Exercise: Leave the pictures out and reproduce, exactly, the lines from the one with "The height and width of the screenshot is (423, 1568)." through the end of the entries below.

Records shown:
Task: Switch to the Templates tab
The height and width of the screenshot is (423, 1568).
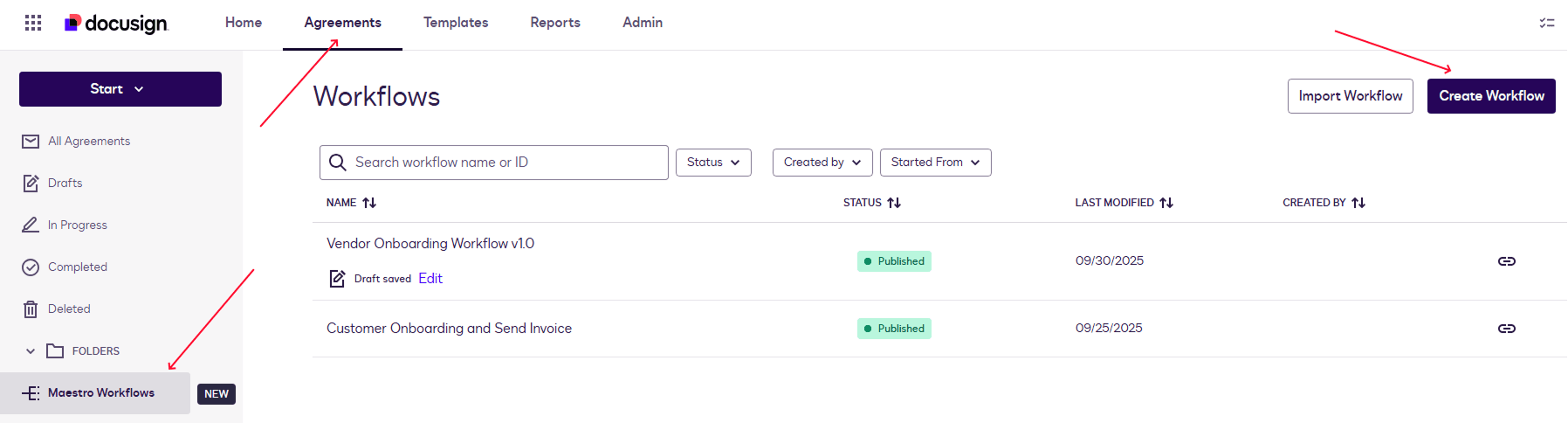Action: click(x=456, y=23)
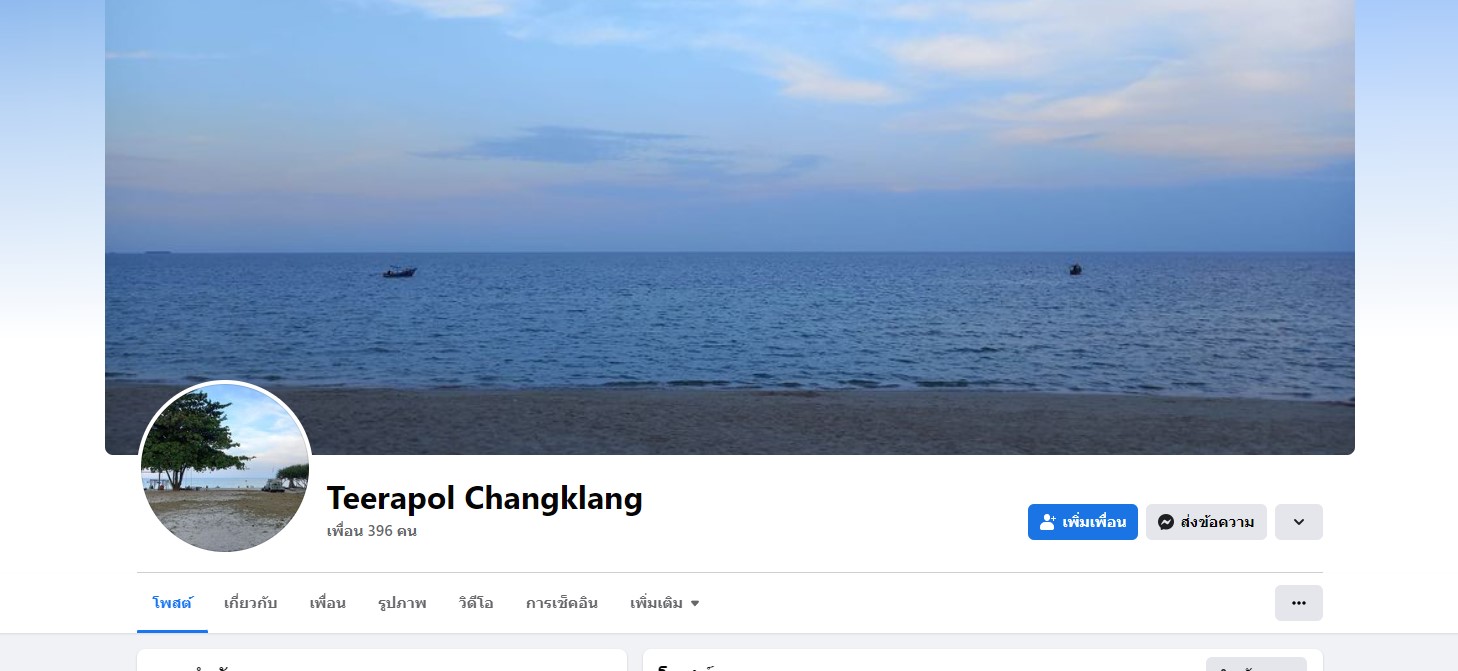This screenshot has width=1458, height=671.
Task: Click the Messenger icon in ส่งข้อความ
Action: tap(1166, 522)
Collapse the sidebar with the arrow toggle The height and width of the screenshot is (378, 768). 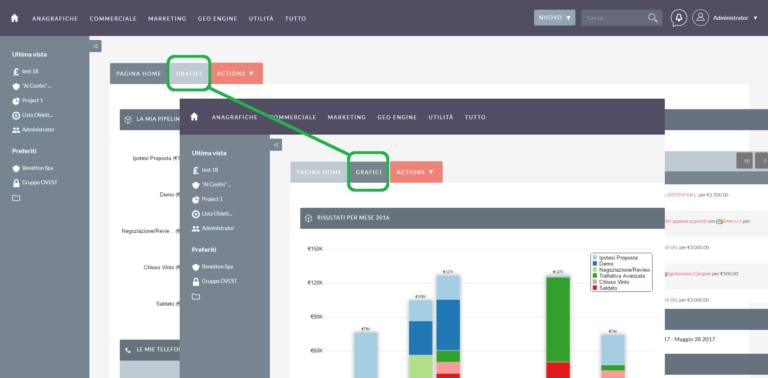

Exercise response:
The height and width of the screenshot is (423, 1568).
Action: click(x=456, y=23)
This screenshot has width=1458, height=671.
Task: Click the Messenger icon in ส่งข้อความ
Action: tap(1166, 522)
Collapse the sidebar with the arrow toggle The height and width of the screenshot is (378, 768). 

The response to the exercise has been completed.